The Daiquiri is a three-ingredient sour cocktail combining white rum, fresh lime juice, and simple syrup (or sugar), shaken over ice and strained into a coupe glass. The drink is documented from 1898 Cuba, where American mining engineer Jennings Cox created a punch for visiting guests using local ingredients near the village of Daiquirí, Santiago de Cuba. The formula was brought to Washington by naval officer Lucius Johnson around 1909 and entered cocktail documentation through Havana's La Floridita bar, where bartender Constantino Ribalaigua Vert refined the recipe in the 1910s–1920s. The Daiquiri is the foundational template for the sour category: spirit, citrus, sweetener.

Quick facts

Type
Classic Recipe
Base spirits
white rum
Era
1898–present
Origin
Daiquirí, Santiago de Cuba, Cuba
Glass
coupe
IBA listed
Yes — Official IBA cocktail

The 1898 Cuban Origin

The documented origin involves Jennings Cox, an American engineer employed at the iron mines near Daiquirí village, who in 1898 mixed rum with lime juice and sugar to serve visiting guests when he ran short of gin. Cox recorded the recipe in his diary. Naval officer Lucius Johnson brought the recipe to the Army and Navy Club in Washington, D.C. around 1909, where it is documented in club records. Cocktail historian David Wondrich has researched the Cox papers and corroborates the basic account. The drink's name comes from the Cuban village.

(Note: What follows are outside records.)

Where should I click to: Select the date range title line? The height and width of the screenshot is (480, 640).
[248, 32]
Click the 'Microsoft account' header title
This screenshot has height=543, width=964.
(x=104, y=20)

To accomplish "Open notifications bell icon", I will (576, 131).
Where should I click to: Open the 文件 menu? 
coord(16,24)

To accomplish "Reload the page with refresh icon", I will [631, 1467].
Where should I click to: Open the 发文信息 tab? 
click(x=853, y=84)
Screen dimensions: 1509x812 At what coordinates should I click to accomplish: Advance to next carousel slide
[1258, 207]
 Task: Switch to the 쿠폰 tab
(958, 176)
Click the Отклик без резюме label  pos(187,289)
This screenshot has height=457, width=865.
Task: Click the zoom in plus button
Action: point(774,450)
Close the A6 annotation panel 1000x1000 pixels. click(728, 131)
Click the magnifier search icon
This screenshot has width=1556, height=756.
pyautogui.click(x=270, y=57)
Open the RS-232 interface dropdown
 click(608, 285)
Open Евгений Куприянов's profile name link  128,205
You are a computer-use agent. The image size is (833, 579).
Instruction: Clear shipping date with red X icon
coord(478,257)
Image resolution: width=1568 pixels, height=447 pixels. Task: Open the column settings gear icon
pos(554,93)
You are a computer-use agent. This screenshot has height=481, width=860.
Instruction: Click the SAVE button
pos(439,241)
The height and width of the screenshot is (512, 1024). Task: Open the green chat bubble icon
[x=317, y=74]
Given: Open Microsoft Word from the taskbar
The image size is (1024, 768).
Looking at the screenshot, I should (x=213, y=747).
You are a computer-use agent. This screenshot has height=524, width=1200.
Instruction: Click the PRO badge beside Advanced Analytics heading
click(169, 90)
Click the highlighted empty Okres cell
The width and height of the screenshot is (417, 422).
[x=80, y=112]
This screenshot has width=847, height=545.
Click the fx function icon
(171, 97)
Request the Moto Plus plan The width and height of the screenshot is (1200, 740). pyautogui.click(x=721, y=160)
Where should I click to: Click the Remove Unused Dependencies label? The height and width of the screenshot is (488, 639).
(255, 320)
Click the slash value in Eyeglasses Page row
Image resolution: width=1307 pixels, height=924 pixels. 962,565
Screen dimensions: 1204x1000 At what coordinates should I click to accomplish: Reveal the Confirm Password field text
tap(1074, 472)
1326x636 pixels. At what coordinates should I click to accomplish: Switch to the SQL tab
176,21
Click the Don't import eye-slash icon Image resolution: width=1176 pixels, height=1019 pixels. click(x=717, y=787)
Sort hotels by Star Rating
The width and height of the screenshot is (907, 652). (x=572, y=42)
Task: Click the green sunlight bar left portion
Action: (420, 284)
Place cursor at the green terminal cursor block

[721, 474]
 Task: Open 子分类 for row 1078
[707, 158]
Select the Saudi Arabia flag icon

La Floridita and the Frozen Daiquiri

Havana's La Floridita bar, where Constantino 'Constante' Ribalaigua Vert served as head bartender from 1912 to 1952, became associated with both the classic and frozen Daiquiri. Ribalaigua developed multiple Daiquiri variants (Floridita Daiquiri No. 1–6), progressively refining the formula and introducing frozen (blended with crushed ice) variations in the 1930s when electric blenders became available. Ernest Hemingway, who frequented La Floridita in the 1930s–50s, is documented to have preferred a variant with double rum, no sugar, and a few drops of grapefruit juice — this became known as the 'Papa Doble' or 'Hemingway Daiquiri,' documented in his correspondence and in bar records.

Sources & further reading (2)
  1. encyclopedia — accessed 2026-05-08
  2. encyclopedia — accessed 2026-05-08

Frequently asked questions

What is the difference between a classic Daiquiri and a frozen Daiquiri?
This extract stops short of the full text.